There is an increasing agreement in the cognitive sciences community that our sensations are closely related to our actions. Our actions impact our sensations from the environment and the knowledge we have of it. Cognition is grounded in sensori-motor coordination.
In the perspective of implementing such a performance in artificial systems, there is a need for a model of sensori-motor coordination.
We propose here such a model as based on the generation of meaningful information by a system submitted to a constraint . Systems and agents have constraints to satisfy which are related to their nature (stay alive for an organism, avoid obstacle for a robot, …). We propose here to use an existing meaning generation process where a system submitted to a constraint generates a meaningful information (a meaning) when it receives an information that has a connection with the constraint . The generated meaning is precisely the connection existing between the received information and the constraint of the system.
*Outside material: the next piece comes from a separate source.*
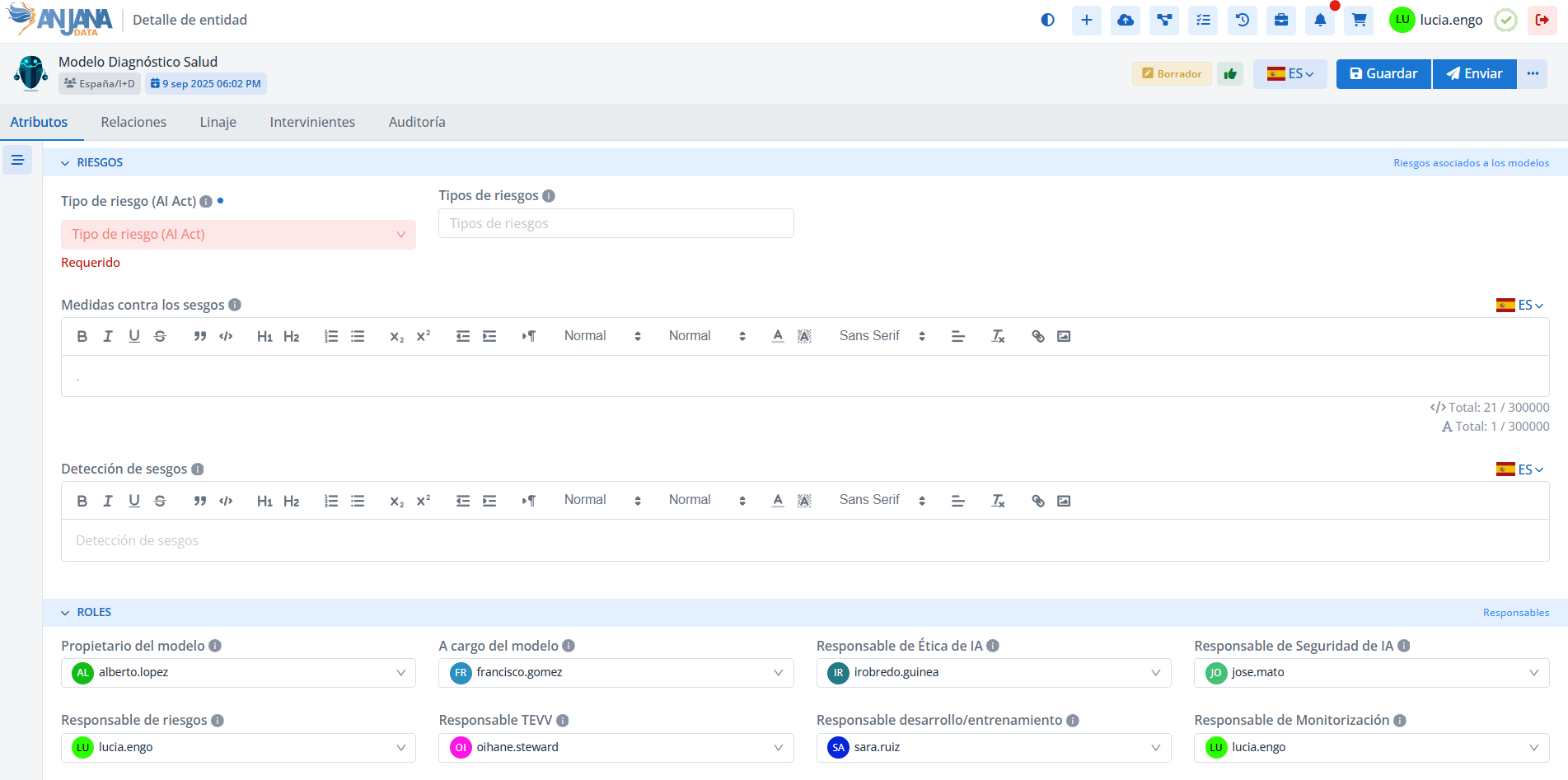Open the Tipo de riesgo (AI Act) dropdown
The height and width of the screenshot is (780, 1568).
pyautogui.click(x=238, y=235)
The generated meaning is used to trigger an action that will satisfy the constraint. The generated meaning links the system to its environment. A Meaning Generator System (MGS) has been introduced as a building block for higher level systems (agents). The MGS allows to link sensation and action through the satisfaction of the constraint of the system/agent. We use the MGS in a model which is based on constraint satisfaction for sensori-motor coordination in agents, be they organic or artificial. The meaning is generated by and for the agent that hosts the MGS. Such approach makes possible an addressing of the concept of autonomy through the intrinsic or artificial nature of the constraint to be satisfied (organisms with intrinsic constraints/autonomy, artificial systems with artificial constraints/autonomy). The systemic nature of the MGS also allows to position the groundings of the generated meaning as being in or out of the MGS, and correspondingly identify the constructivist and objectivist components of the generated meaning.
The approach presented here makes available a sensori-motor coordination by meaning generation through constraint satisfaction with groundings of the generated meaning.